In-Cylinder Gas Velocity Measurements Comparing Crankcase and Blower Scavenging in a Fired Two-Stroke Cycle Engine 940401

The in-cylinder flow field of a Schnürle (loop) scavenged two-stroke engine has been examined under conditions simulating both blower and crankcase driven scavenging. Measurements of the radial component of velocity were obtained along the cylinder centerline during fired operation at delivery ratios of 0.4, 0.6, and 0.8. Both mean velocity profiles and root mean square velocity fluctuations near top center show a strong dependence on the scavenging method. Complementary in-cylinder pressure measurements indicate that combustion performance is better under blower driven scavenging for the engine geometry studied.
IN THE PAST TEN YEARS the engine research and development community has demonstrated a renewed interest in two-stroke engine technology. Many manufacturers have new engine designs operating on test stands and in prototype vehicles being road tested. This recent development activity has resulted in the adoption of both crankcase and external blower scavenged designs as the baseline engine configurations. Both design concepts have their advantages and disadvantages, and there seem to be situations where each is best used.
Crankcase scavenging with piston-controlled porting and dry-sump lubrication is certainly the simplest engine configuration from the size/weight/complexity point-of-view. The General Motors CDS2 design and one of the Orbital Engine Company designs are examples of current crankcase scavenged configurations (Wyczalek [1]*). This design offers the potential of improved fuel economy at light load operation due to lower pumping and friction losses. Some disadvantages, however, include the need to either mix or inject lubricating oil into the intake charge and a crankcase design requiring individual cylinder sealing along with the use of roller bearings. In addition, the crankcase pumping by the reciprocating piston leaves little flexibility in controlling the scavenging flow, leading under some conditions to undesirably low scavenging efficiency. The scavenging efficiency can be somewhat improved using crankcase compression with uni-flow scavenging, which requires the use of valves and valve control mechanisms with the associated increase in complexity.

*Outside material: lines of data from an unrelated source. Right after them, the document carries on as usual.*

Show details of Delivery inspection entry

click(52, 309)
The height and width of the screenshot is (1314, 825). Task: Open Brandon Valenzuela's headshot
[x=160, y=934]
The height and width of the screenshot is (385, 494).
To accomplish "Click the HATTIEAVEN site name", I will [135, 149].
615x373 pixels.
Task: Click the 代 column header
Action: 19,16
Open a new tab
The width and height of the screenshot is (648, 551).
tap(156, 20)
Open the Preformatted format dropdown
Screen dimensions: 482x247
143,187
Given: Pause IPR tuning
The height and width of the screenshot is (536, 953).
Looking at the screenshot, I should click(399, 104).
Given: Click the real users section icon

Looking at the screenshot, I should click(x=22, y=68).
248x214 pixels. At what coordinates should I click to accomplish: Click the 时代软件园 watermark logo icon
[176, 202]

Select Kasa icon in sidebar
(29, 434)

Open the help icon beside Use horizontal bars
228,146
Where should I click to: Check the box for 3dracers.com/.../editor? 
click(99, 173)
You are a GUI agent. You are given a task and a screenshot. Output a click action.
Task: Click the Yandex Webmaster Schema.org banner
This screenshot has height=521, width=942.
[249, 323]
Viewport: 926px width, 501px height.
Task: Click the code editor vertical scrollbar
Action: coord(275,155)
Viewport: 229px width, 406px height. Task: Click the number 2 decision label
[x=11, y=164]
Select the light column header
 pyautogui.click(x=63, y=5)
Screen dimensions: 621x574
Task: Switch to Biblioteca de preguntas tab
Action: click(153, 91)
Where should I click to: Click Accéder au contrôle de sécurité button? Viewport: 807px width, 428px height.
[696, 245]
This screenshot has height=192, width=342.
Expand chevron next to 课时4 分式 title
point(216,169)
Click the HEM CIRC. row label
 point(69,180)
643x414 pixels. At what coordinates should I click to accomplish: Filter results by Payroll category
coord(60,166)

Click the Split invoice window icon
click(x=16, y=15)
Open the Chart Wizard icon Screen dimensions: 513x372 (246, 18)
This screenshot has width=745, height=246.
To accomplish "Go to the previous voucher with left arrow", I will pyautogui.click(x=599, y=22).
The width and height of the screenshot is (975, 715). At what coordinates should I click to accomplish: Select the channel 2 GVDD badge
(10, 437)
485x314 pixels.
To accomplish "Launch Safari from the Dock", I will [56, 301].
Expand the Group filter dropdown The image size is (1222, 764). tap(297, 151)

External blower scavenging can be implemented in different configurations. For example, Subaru uses piston-controlled porting and a screw-type compressor; Toyota uses camshaft-driven valves and a roots-type blower; and Orbital employs flywheel mounted centrifugal blowers with piston-controlled porting in two of their current designs (Wyczalek [1]). These blower scavenged engines use wet-sump lubrication systems. The use of an external blower itself adds to the mechanical complexity of the engine, and the additional use of valves further increases the complexity. On the other hand, the use of an external blower and valves can lead to an improvement in the control of the scavenging process and, in turn, an improvement in engine performance. Furthermore, wet-sump lubrication allows the use of common, inexpensive journal bearings and a less-complex crankcase arrangement along with a reduced concern over exhaust catalyst poisoning due to use of improper lubrication oil.
Previous investigations of the scavenging process have been focused on one or the other scavenging mode and not on a comparison of the two. In addition to a global understanding of the good and bad features of the two scavenging methods, a direct comparison of the two could provide engine designers with additional insight as to which method is more suitable for their application. The intent of the work reported in this paper is to characterize and compare the in-cylinder flow fields associated with both crankcase and external blower scavenging configurations, in an engine that can be operated in either mode. In-cylinder pressure measurements are also reported to provide a relative indication of the combustion performance associated with the two scavenging methods. A comparison of this sort provides
information on the general features associated with each flow field, and the possible suitability of each configuration to specific engine geometries.